Emozioni semplici e pensiero complesso nel film di Brosens

SIENA. In arrivo dalla Mostra d’Arte Cinematografica di Venezia, la suggestiva ed evocativa pellicola di Peter Brosens e Jessica Woodworth dal titolo: La quinta stagione con Sam Louwich, Aurélia Poirier, Gill Vancompernolle, Django Schrevens. Ultimo di una trilogia incentrata sul conflitto fra uomo e natura. Quadri viventi che si alternano pieni di allusioni, magia ed estetismo conducendoci dentro alla matrice fondamentale del simbolismo in una terra desolata che si scontra con mille contraddizioni.

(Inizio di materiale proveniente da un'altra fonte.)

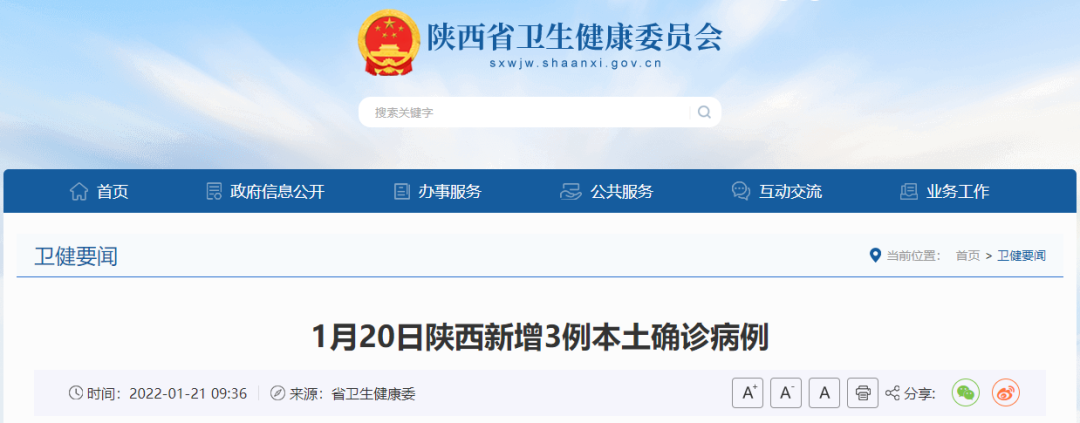The width and height of the screenshot is (1080, 423).
Task: Open the 政府信息公开 menu
Action: point(265,192)
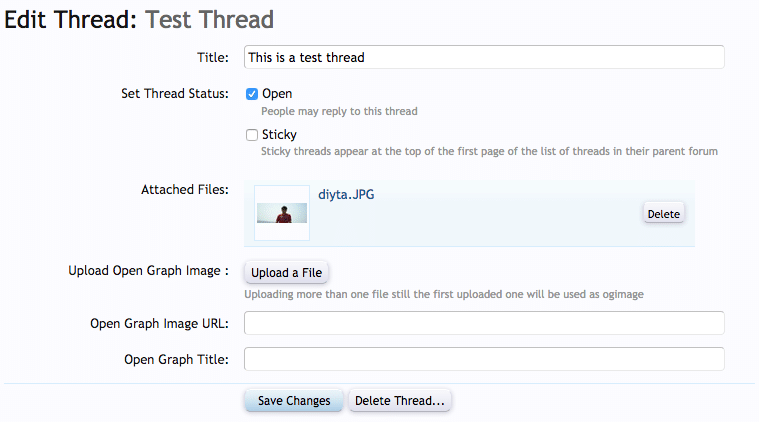Viewport: 759px width, 422px height.
Task: Open the diyta.JPG attachment thumbnail
Action: point(282,213)
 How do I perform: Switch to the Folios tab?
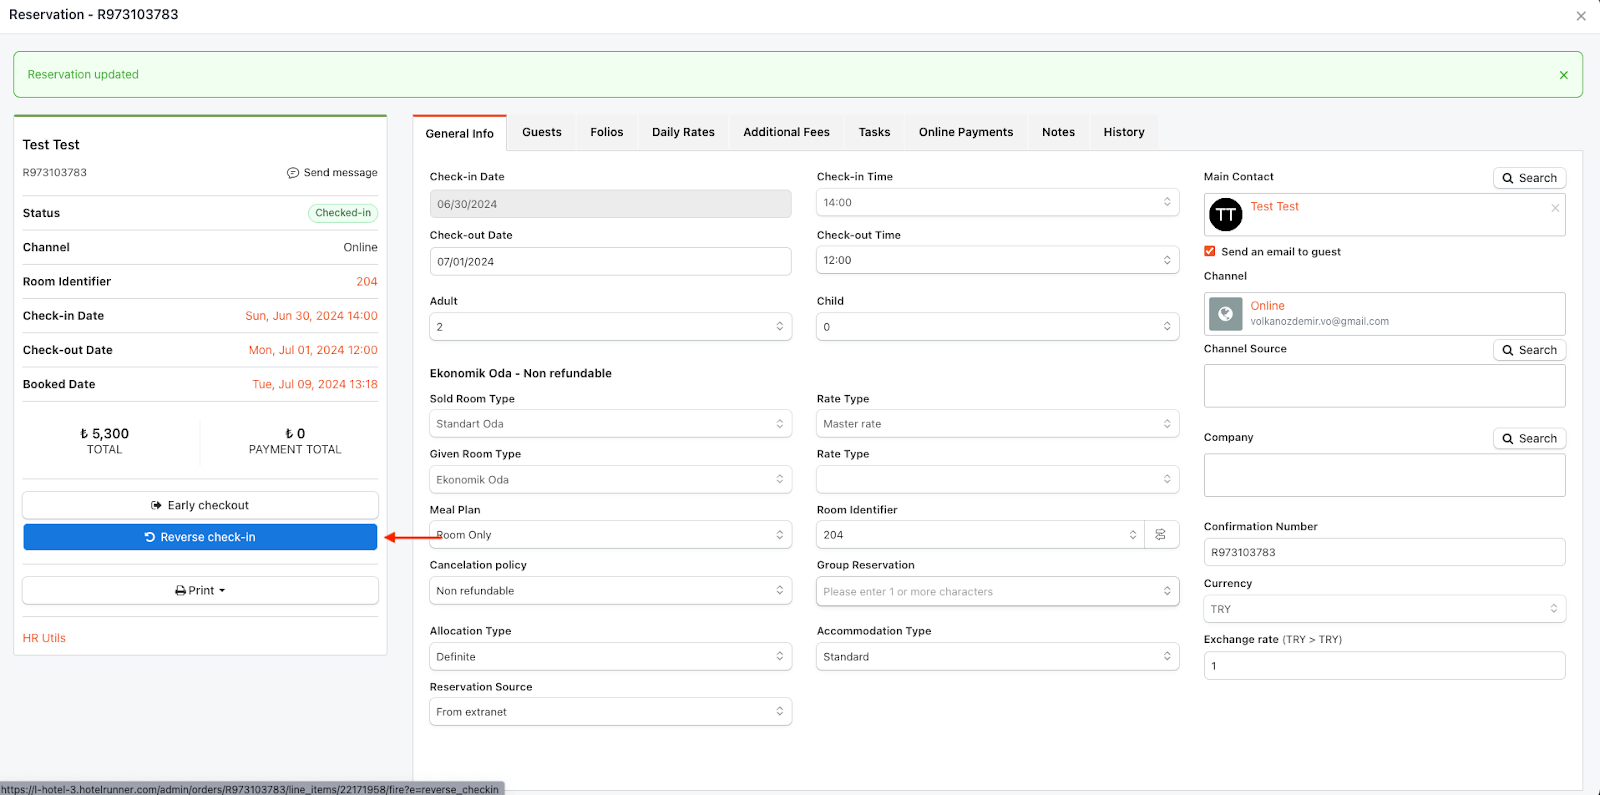point(606,132)

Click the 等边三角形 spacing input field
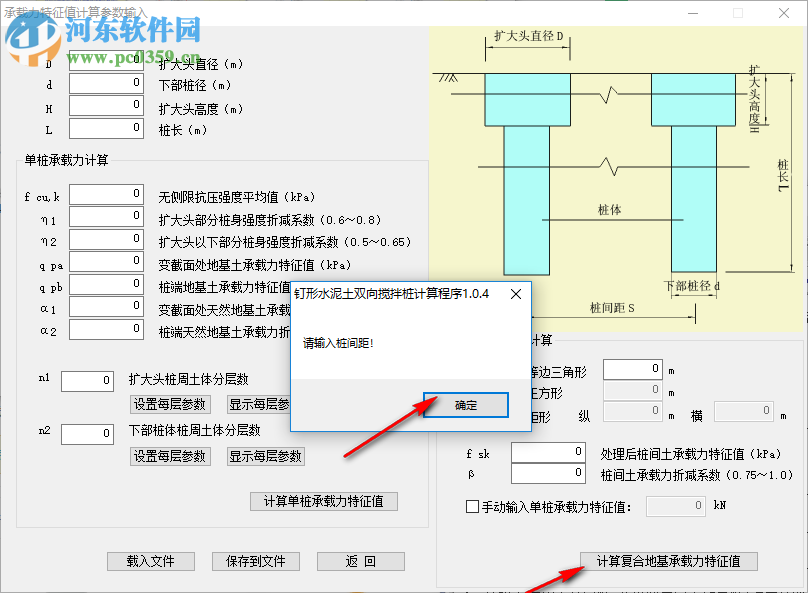pos(633,368)
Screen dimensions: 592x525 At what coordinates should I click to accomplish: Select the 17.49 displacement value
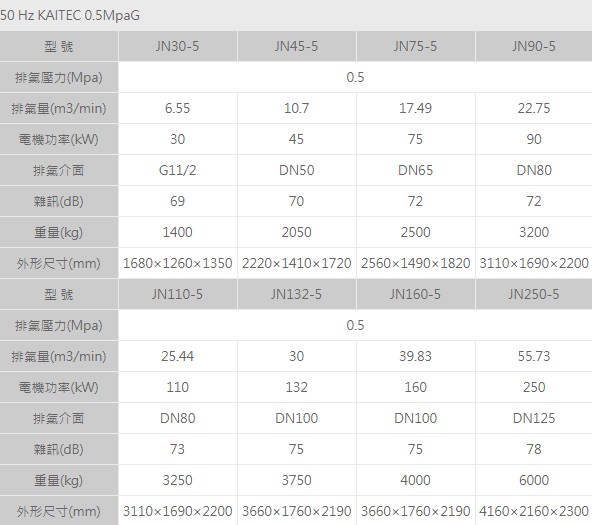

In un paesino delle Ardenne una inspiegabile calamità sconvolge la vita semplice degli abitanti, mentre l’inverno non vuole andarsene ed il pupazzo di paglia che lo rappresenta non riesce a prendere fuoco. I due bambini Alice e Thomas trovano protezione da Pol, un apicoltore itinerante che ha un figlio disabile. Il rapporto fra padre e figlio é denso di affetto, giocosità e spunti di tenera comunicazione attraverso musiche e linguaggi poetici. Tutto questo scatena però l’invidia degli abitanti che vedono nell’uomo il diverso su cui proiettare tutte le negatività che lo portano a fungere da capro espiatorio.
Una antropologica ricostruzione di un mondo dove tutto viene ricondotto al pregiudizio che riduce al silenzio anche i giovani in cerca di speranza e trasforma fiori veri in fiori di plastica laddove la terra non è più capace di essere fertile e portare colori e profumi. Non appare casuale, anche se così vuol apparire, che la pellicola sia stata girata in Belgio, paese considerato ancora in preda alla xenofobia.
Le meravigliose inquadrature fotografate da Hans Bruch Jr. di chiara ispirazione fiamminga, alternano le stagioni, sono intense e fanno da sfondo a momenti nei quali il sacro si unisce al profano e l’aspetto meditativo a quello fortemente concettuale, dove il lavoro creativo affianca continuamente quello teorico. Emozioni semplici e pensiero complesso intriso di quel pregiudizio che da sempre è stato fonte e causa primaria delle lotte fra gli uomini.
Il capro espiatorio non è colui che ha qualcosa in meno ma colui che ha qualcosa in più, che esce dai canoni logici pervasi di credenze artefatte e semplicistiche, il diverso, il filosofo, colui che cerca la salvezza sulla strada di keroukiana memoria, colui che conosce la musica e il linguaggio del dolore del figlio e lo affronta cercando modi per sopravvivere alla quotidianità.
Un lungo viaggio nella solitudine in una civiltà che appare sempre più irrecuperabile in mezzo ad immagini poetiche dove si respira il profumo delle intense tele fiamminghe.